Kitap Aliya İzzetbegoviç'in toplantılardaki konuşmalarından derlenmiş.
Bosna'nın durumu hakkında bir çok bilgi yükü içeriyor. Bosna'nın karşısında çok güçlü bir düşman sırplar var ve Aliya İzzetbegoviç bunun diğer işgallere benzemediğini kıyas yapılamayacağını diğerleri basit bir işgal ve ama bunun çok farklı olduğunu, devlet ve halk tamamen yok edilmek isteniyor. Tarihe baktığımız zaman geçmişte böyle bir savaşla karşı karşıya kalınmadığından bahsediyor. Bosna'nın taş üstünde taş kalmamasından hastanelerin bombalanmasından milyonlarca bombaların düşmesinden ve bu vahşetin geçmiş tarihimizde eşi ve benzerinin olmadığından bahsediyor. Ama şu an Filistin'de yaşanılan vahşet aynı Aliya İzzetbegoviç şu an yaşasaydı eminim Filistin içinde elinden geleni yapardı. Kitapta da bazı Müslüman ülkelerin ses çıkarmamasından da yakınıyor. Savaş, "1991-1995" arası sürüyor ve silah ambargosu uygulanıyor. Yine de müslümanlar bu duruma rağmen direniyor. Asla boyun eğmiyorlar. Bosnayı koruyorlar. Binlerce insan şehit oluyor. 1995' te Dayton antlaşmasıyla savaş sona eriyor.

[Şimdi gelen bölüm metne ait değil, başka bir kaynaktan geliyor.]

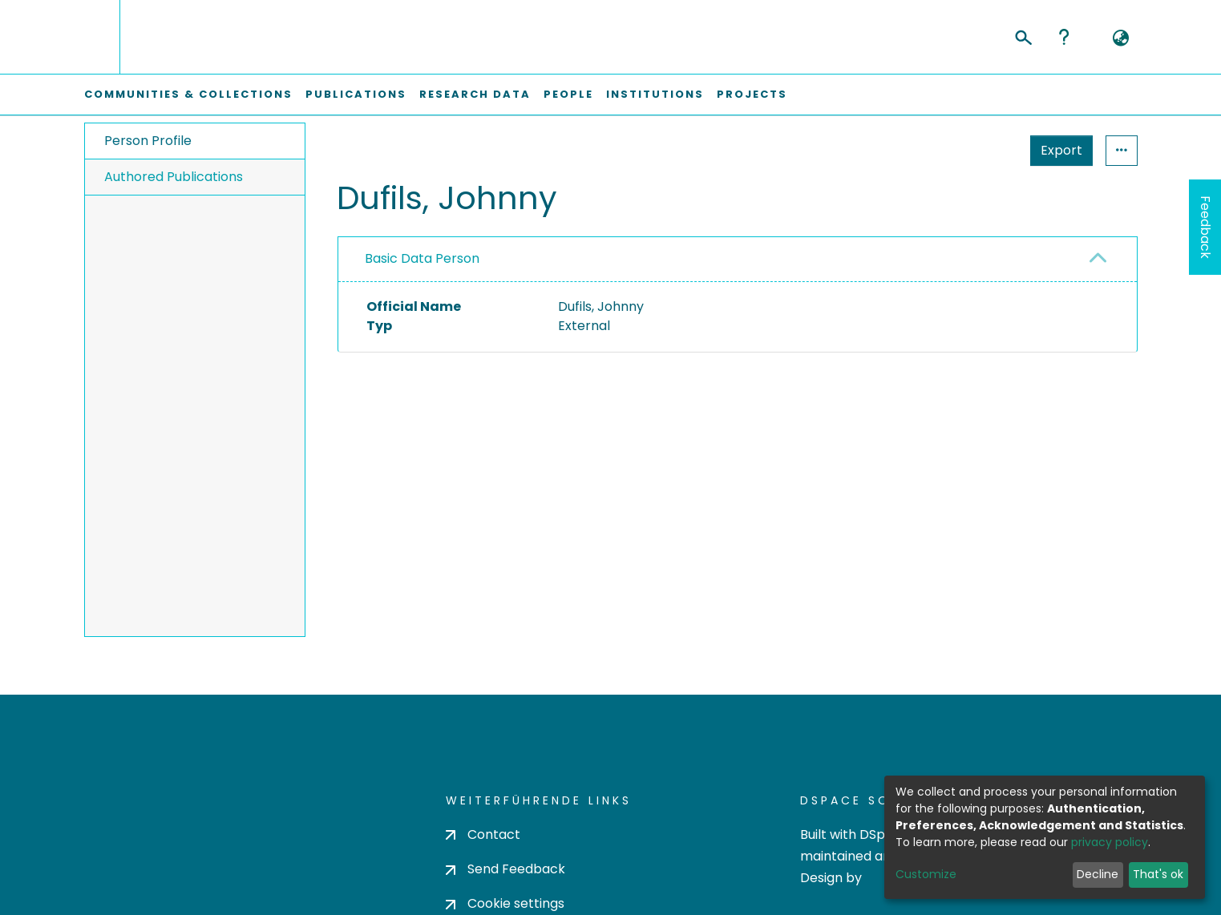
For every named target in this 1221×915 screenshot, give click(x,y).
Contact (483, 834)
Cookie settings (505, 903)
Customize (926, 874)
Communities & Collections (188, 94)
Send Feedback (505, 869)
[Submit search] (1023, 35)
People (568, 94)
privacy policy (1109, 842)
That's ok (1158, 874)
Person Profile (148, 140)
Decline (1097, 874)
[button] (1121, 38)
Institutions (655, 94)
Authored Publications (173, 176)
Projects (752, 94)
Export (1061, 150)
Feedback (1205, 227)
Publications (355, 94)
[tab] (737, 259)
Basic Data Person (422, 258)
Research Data (475, 94)
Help (1064, 37)
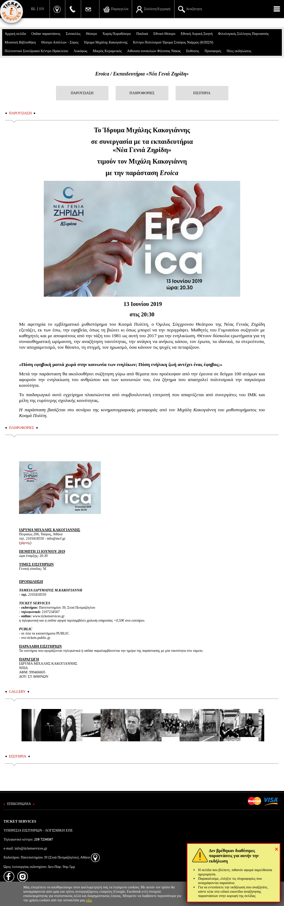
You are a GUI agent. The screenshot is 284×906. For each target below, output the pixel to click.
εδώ (89, 900)
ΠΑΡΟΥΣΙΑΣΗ (82, 93)
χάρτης (25, 543)
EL (33, 9)
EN (41, 9)
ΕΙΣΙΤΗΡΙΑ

Biz asimile olmayacağız, Amerika’daki Kızılderililer de asimile olmak istemiyor, Kızılderili kalmak istiyor.Biz olduğumuz halimizle kalmak istiyoruz ve bunu gururla söyleyebiliyoruz.
Sıcak kalp ve serin kafaya ihtiyacımız var. İyi ile kötüyü ayırt edebilmek için sıcak kalp, hata yapmamak, yanlış düşünülmeden adım atmamak için de derin kafa gerek. Bu sebeple, hüküm vermek için sıcak kalp ve serin kafanız olsun. Şimdi aklıma, benzer sıkıntılarla karşı karşıya bulunan ve halkı karşısına çıkan bir şair hakkındaki hikaye geldi. O zaman demiş ki: Esir mi, yoksa özgür mü olmak istyorsunuz? Yeminle bitirmiş ve ben de böyle bitiriyorum.
Büyük Allah'a yemin ederiz ki köle olmayacağız!
Yani bu savaş iki ordunun yaptığı klasik savaş değildi. Bu, o zamana kadar görülmemiş kültür ve dini eserlerin yıkımıyla beraber bir ordunun sivillere karşı bir savaşıydı.